I was far more impressed than I thought I might be with Bennett Miller’s Foxcatcher, a compelling film at various subtle yet complex levels. I should say first that as a person who spent his early life in Southeast Pennsylvania, I recall the John du Pont murder case well, but as the film unfolded I became focused on its expansive argument, forgetting the details of the “real” case.

My memories aside, a few basic points are necessary about the context of the name Du Pont in our world.[1] The Du Ponts immigrated to the US from France after the French Revolution. They made a fortune manufacturing gunpowder, supplying the US for all of its wars – their fortune is based on death. DuPont Chemical later perfected such death-dealing chemicals as napalm – they helped sustain the US invasion of Southeast Asia, and were known as villains to every university student during the years of anti-war resistance. DuPont first produced napalm bombs in World War II for use against Japan. In the pre-war years, they sponsored a domestic terrorist organization called the Black Legion to attack trade union organizers. DuPont invented the famous advertising blurb “better living through chemistry.” I would admit that certain of their products became conveniences to the public, and their philanthropy was important (although a common tactic of the ruling class to retain its legitimacy – and philanthropy wards off socialism). But they also created a more synthetic, artificial world, and were major players in furthering its pollution.

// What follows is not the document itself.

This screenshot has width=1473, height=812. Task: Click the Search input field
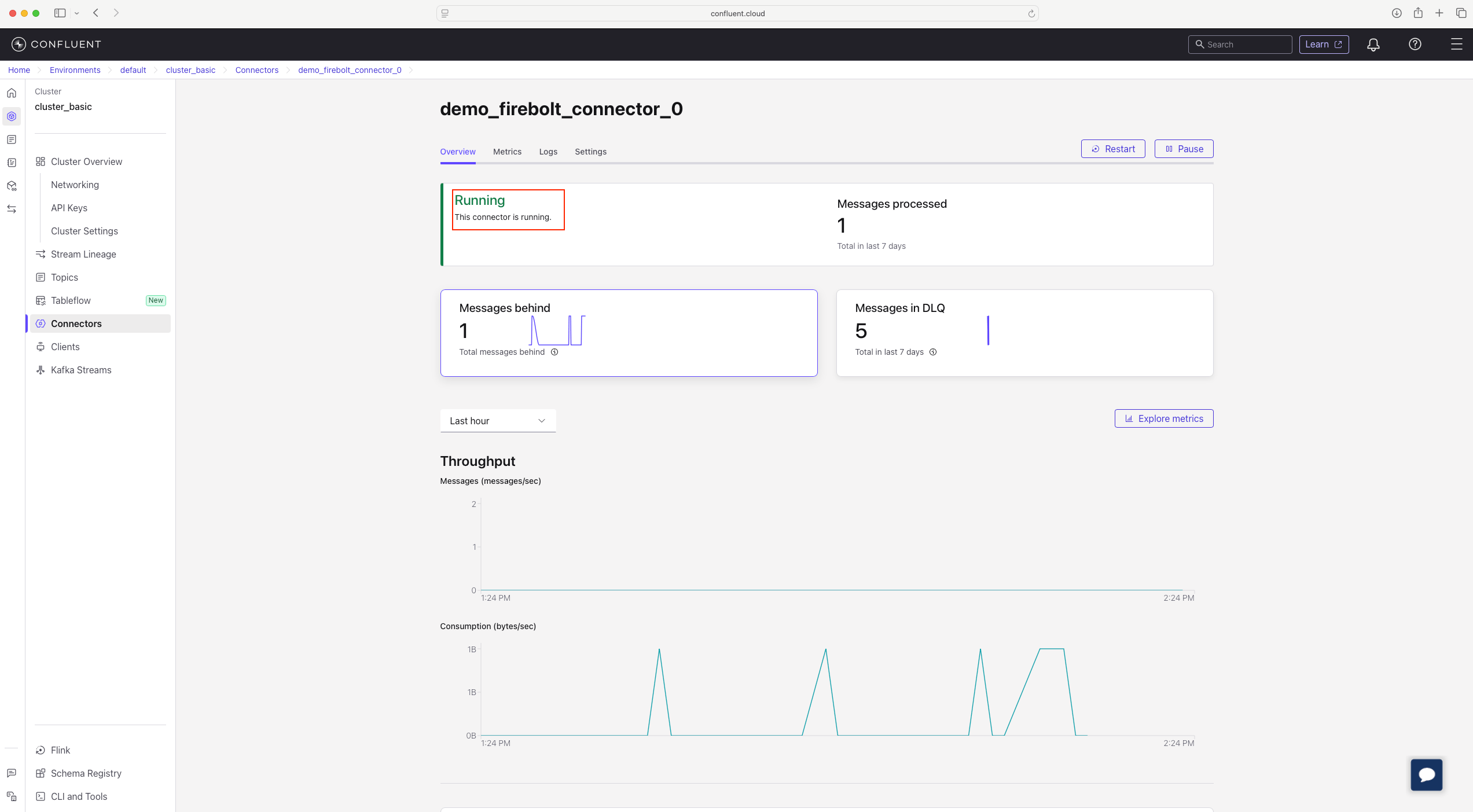coord(1240,45)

The film concerns John du Pont’s interest, in the 1980s, in Olympic wrestling, resulting in his taking under his wing two champions at the sport, Mark and Dave Schultz, both gold medal winners in the 1984 Los Angeles games. I won’t take the reader further into the film’s plot, but will simply note the following:

  1. Atmosphere and mise-en-scène

Some have stated that the film feels “flat.” To my mind, its grey, consistently morbid and overcast atmosphere is a perfect complement for the lack of affect in the main characters, especially John du Pont (a superb performance by Steve Carell, working through a pound of make-up). Du Pont’s inability to articulate his feelings (hence the rather sparse script), his self-medicating with massive snorts of 10378166cocaine while still maintaining the façade of a local Brahmin, form the center of the film, complimented by Mark Schultz’s (Channing Tatum) own lack of self-awareness – Mark’s identity is never more than the dumb piece of beefcake taken advantage of by all parties. The Du Pont suites and drawing rooms at the Foxcatcher Estate come across essentially as silent, well-appointed crypts, an idea emphasized in a final scene as John tries to make his escape through the catacombs under the property. A particularly evocative moment is John’s demand for more wrestling practice from his young charges in the foreboding “portrait gallery,” a circular room lined with paintings of Du Pont patriarchs dating to the eighteenth century, under whose watchful gaze John’s homoerotic activities are enacted. There is a clear sense here and elsewhere that John must meet the approvals of his forbears and peers, and, to a degree, the small male group he wants to “coach” – with no knowledge of wrestling and an underlying contempt for the men, seen as well beneath him on the class ladder.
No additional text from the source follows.